**Task details:** Please return each of the entries that follow, unchanged in every word.

**Supplied records:**
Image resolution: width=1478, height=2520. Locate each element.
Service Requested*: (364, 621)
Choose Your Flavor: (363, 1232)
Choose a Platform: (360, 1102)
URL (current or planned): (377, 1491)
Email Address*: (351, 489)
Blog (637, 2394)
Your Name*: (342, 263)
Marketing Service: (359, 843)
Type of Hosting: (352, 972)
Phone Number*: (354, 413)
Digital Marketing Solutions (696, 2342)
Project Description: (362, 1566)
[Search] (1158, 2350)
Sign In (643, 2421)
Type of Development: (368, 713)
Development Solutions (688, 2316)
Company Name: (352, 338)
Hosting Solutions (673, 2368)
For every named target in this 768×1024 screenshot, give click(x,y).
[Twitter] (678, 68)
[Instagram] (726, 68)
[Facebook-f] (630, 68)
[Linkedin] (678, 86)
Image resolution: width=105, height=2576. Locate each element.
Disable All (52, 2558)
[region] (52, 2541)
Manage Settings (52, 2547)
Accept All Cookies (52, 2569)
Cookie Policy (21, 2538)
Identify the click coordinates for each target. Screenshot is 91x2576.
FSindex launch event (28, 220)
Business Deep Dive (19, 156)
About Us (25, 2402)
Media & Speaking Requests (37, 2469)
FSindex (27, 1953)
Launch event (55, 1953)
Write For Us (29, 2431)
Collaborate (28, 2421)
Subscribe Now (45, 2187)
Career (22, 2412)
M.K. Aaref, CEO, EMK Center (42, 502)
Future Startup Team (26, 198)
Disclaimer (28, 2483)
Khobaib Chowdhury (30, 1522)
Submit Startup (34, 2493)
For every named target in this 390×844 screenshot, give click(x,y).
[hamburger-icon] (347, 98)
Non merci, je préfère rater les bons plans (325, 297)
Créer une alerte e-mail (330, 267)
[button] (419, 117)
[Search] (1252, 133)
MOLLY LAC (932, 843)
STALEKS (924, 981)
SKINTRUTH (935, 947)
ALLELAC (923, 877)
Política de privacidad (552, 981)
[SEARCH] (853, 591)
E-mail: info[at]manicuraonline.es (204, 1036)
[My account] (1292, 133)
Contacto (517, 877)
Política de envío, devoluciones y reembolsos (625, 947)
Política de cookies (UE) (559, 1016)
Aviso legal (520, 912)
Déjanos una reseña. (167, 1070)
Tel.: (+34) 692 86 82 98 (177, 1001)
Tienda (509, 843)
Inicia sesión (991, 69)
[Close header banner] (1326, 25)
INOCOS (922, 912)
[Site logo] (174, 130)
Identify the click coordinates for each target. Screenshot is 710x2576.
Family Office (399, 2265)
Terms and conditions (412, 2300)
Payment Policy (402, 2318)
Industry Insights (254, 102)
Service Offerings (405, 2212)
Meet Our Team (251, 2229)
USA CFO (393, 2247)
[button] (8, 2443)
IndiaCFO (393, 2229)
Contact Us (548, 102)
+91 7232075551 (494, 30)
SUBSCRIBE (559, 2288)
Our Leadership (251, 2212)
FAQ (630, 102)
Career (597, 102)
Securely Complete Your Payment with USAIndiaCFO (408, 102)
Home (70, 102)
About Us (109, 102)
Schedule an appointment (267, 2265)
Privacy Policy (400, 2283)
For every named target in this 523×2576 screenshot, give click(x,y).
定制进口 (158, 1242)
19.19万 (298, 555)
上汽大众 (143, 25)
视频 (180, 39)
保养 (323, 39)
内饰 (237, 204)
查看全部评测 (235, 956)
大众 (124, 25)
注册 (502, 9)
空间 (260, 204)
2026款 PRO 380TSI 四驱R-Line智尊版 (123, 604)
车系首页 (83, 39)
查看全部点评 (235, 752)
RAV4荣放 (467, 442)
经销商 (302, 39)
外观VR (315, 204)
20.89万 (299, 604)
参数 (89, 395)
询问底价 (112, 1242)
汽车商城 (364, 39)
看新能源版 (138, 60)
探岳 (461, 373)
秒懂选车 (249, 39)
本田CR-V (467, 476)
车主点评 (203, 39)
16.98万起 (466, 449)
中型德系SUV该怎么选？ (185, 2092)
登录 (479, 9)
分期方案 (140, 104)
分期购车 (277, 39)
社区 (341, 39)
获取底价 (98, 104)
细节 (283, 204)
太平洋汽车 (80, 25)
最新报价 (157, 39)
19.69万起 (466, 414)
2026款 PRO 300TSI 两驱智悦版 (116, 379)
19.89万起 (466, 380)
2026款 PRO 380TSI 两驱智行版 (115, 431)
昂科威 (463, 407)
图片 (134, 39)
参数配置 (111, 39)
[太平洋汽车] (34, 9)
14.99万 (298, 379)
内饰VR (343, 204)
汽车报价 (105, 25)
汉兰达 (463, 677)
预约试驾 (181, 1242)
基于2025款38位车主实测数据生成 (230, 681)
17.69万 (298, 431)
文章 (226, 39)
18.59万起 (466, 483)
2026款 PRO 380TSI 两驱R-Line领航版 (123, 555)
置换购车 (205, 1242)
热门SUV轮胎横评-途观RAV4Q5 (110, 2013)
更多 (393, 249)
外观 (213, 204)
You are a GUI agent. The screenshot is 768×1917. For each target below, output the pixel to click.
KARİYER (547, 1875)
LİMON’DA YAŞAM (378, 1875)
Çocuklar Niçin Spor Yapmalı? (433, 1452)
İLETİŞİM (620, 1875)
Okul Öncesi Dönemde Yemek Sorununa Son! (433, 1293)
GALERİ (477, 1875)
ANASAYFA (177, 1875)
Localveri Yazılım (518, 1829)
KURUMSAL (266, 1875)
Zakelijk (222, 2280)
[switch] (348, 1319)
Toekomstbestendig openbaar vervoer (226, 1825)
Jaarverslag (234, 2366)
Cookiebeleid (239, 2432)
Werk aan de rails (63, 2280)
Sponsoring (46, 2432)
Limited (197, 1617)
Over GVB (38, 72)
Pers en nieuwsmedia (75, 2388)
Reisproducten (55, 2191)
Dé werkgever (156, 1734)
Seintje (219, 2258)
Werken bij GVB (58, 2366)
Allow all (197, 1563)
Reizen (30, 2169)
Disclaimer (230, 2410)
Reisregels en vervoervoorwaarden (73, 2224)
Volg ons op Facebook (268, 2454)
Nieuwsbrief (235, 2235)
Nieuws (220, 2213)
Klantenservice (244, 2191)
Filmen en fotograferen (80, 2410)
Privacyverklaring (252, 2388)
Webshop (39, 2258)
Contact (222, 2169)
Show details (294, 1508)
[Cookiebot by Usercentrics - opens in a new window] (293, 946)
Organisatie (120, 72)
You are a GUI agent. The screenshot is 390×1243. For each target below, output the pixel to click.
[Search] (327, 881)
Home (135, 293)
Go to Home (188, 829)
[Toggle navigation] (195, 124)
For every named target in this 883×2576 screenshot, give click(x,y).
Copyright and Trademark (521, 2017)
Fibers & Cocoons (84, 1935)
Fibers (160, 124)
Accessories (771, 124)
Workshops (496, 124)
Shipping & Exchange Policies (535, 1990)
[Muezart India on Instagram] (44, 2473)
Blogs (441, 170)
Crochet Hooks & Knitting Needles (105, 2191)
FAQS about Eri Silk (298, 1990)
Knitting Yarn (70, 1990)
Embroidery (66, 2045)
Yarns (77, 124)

**Response below:**
Image resolution: width=1478, height=2520. Locate each element.
Service Requested*: (364, 621)
Choose Your Flavor: (363, 1232)
Choose a Platform: (360, 1102)
URL (current or planned): (377, 1491)
Email Address*: (351, 489)
Blog (637, 2394)
Your Name*: (342, 263)
Marketing Service: (359, 843)
Type of Hosting: (352, 972)
Phone Number*: (354, 413)
Digital Marketing Solutions (696, 2342)
Project Description: (362, 1566)
[Search] (1158, 2350)
Sign In (643, 2421)
Type of Development: (368, 713)
Development Solutions (688, 2316)
Company Name: (352, 338)
Hosting Solutions (673, 2368)
For every named target in this 768×1024 screenshot, give click(x,y).
[Twitter] (678, 68)
[Instagram] (726, 68)
[Facebook-f] (630, 68)
[Linkedin] (678, 86)
Image resolution: width=105, height=2576. Locate each element.
Disable All (52, 2558)
[region] (52, 2541)
Manage Settings (52, 2547)
Accept All Cookies (52, 2569)
Cookie Policy (21, 2538)
Identify the click coordinates for each target. Screenshot is 91x2576.
FSindex launch event (28, 220)
Business Deep Dive (19, 156)
About Us (25, 2402)
Media & Speaking Requests (37, 2469)
FSindex (27, 1953)
Launch event (55, 1953)
Write For Us (29, 2431)
Collaborate (28, 2421)
Subscribe Now (45, 2187)
Career (22, 2412)
M.K. Aaref, CEO, EMK Center (42, 502)
Future Startup Team (26, 198)
Disclaimer (28, 2483)
Khobaib Chowdhury (30, 1522)
Submit Startup (34, 2493)
For every named target in this 390×844 screenshot, give click(x,y).
[hamburger-icon] (347, 98)
Non merci, je préfère rater les bons plans (325, 297)
Créer une alerte e-mail (330, 267)
[button] (419, 117)
[Search] (1252, 133)
MOLLY LAC (932, 843)
STALEKS (924, 981)
SKINTRUTH (935, 947)
ALLELAC (923, 877)
Política de privacidad (552, 981)
[SEARCH] (853, 591)
E-mail: info[at]manicuraonline.es (204, 1036)
[My account] (1292, 133)
Contacto (517, 877)
Política de envío, devoluciones y reembolsos (625, 947)
Política de cookies (UE) (559, 1016)
Aviso legal (520, 912)
Déjanos una reseña. (167, 1070)
Tel.: (+34) 692 86 82 98 (177, 1001)
Tienda (509, 843)
Inicia sesión (991, 69)
[Close header banner] (1326, 25)
INOCOS (922, 912)
[Site logo] (174, 130)
Identify the click coordinates for each target. Screenshot is 710x2576.
Family Office (399, 2265)
Terms and conditions (412, 2300)
Payment Policy (402, 2318)
Industry Insights (254, 102)
Service Offerings (405, 2212)
Meet Our Team (251, 2229)
USA CFO (393, 2247)
[button] (8, 2443)
IndiaCFO (393, 2229)
Contact Us (548, 102)
+91 7232075551 (494, 30)
SUBSCRIBE (559, 2288)
Our Leadership (251, 2212)
FAQ (630, 102)
Career (597, 102)
Securely Complete Your Payment with USAIndiaCFO (408, 102)
Home (70, 102)
About Us (109, 102)
Schedule an appointment (267, 2265)
Privacy Policy (400, 2283)
For every named target in this 523×2576 screenshot, give click(x,y).
定制进口 (158, 1242)
19.19万 (298, 555)
上汽大众 (143, 25)
视频 (180, 39)
保养 (323, 39)
内饰 (237, 204)
查看全部评测 (235, 956)
大众 (124, 25)
注册 (502, 9)
空间 (260, 204)
2026款 PRO 380TSI 四驱R-Line智尊版 (123, 604)
车系首页 (83, 39)
查看全部点评 (235, 752)
RAV4荣放 (467, 442)
经销商 (302, 39)
外观VR (315, 204)
20.89万 (299, 604)
参数 (89, 395)
询问底价 (112, 1242)
汽车商城 (364, 39)
看新能源版 (138, 60)
探岳 (461, 373)
秒懂选车 (249, 39)
本田CR-V (467, 476)
车主点评 (203, 39)
16.98万起 (466, 449)
中型德系SUV该怎么选？ (185, 2092)
登录 (479, 9)
分期方案 (140, 104)
分期购车 (277, 39)
社区 (341, 39)
获取底价 (98, 104)
细节 (283, 204)
太平洋汽车 (80, 25)
最新报价 (157, 39)
19.69万起 (466, 414)
2026款 PRO 300TSI 两驱智悦版 (116, 379)
19.89万起 (466, 380)
2026款 PRO 380TSI 两驱智行版 (115, 431)
昂科威 (463, 407)
图片 (134, 39)
参数配置 (111, 39)
[太平洋汽车] (34, 9)
14.99万 (298, 379)
内饰VR (343, 204)
汽车报价 (105, 25)
汉兰达 (463, 677)
预约试驾 (181, 1242)
基于2025款38位车主实测数据生成 (230, 681)
17.69万 (298, 431)
文章 (226, 39)
18.59万起 (466, 483)
2026款 PRO 380TSI 两驱R-Line领航版 (123, 555)
置换购车 (205, 1242)
热门SUV轮胎横评-途观RAV4Q5 (110, 2013)
更多 (393, 249)
外观 (213, 204)
You are a GUI agent. The screenshot is 768×1917. For each target below, output the pixel to click.
KARİYER (547, 1875)
LİMON’DA YAŞAM (378, 1875)
Çocuklar Niçin Spor Yapmalı? (433, 1452)
İLETİŞİM (620, 1875)
Okul Öncesi Dönemde Yemek Sorununa Son! (433, 1293)
GALERİ (477, 1875)
ANASAYFA (177, 1875)
Localveri Yazılım (518, 1829)
KURUMSAL (266, 1875)
Zakelijk (222, 2280)
[switch] (348, 1319)
Toekomstbestendig openbaar vervoer (226, 1825)
Jaarverslag (234, 2366)
Cookiebeleid (239, 2432)
Werk aan de rails (63, 2280)
Sponsoring (46, 2432)
Limited (197, 1617)
Over GVB (38, 72)
Pers en nieuwsmedia (75, 2388)
Reisproducten (55, 2191)
Dé werkgever (156, 1734)
Seintje (219, 2258)
Werken bij GVB (58, 2366)
Allow all (197, 1563)
Reizen (30, 2169)
Disclaimer (230, 2410)
Reisregels en vervoervoorwaarden (73, 2224)
Volg ons op Facebook (268, 2454)
Nieuwsbrief (235, 2235)
Nieuws (220, 2213)
Klantenservice (244, 2191)
Filmen en fotograferen (80, 2410)
Privacyverklaring (252, 2388)
Webshop (39, 2258)
Contact (222, 2169)
Show details (294, 1508)
[Cookiebot by Usercentrics - opens in a new window] (293, 946)
Organisatie (120, 72)
You are a GUI agent. The screenshot is 390×1243. For each target below, output the pixel to click.
[Search] (327, 881)
Home (135, 293)
Go to Home (188, 829)
[Toggle navigation] (195, 124)
For every named target in this 883×2576 screenshot, give click(x,y).
Copyright and Trademark (521, 2017)
Fibers & Cocoons (84, 1935)
Fibers (160, 124)
Accessories (771, 124)
Workshops (496, 124)
Shipping & Exchange Policies (535, 1990)
[Muezart India on Instagram] (44, 2473)
Blogs (441, 170)
Crochet Hooks & Knitting Needles (105, 2191)
FAQS about Eri Silk (298, 1990)
Knitting Yarn (70, 1990)
Embroidery (66, 2045)
Yarns (77, 124)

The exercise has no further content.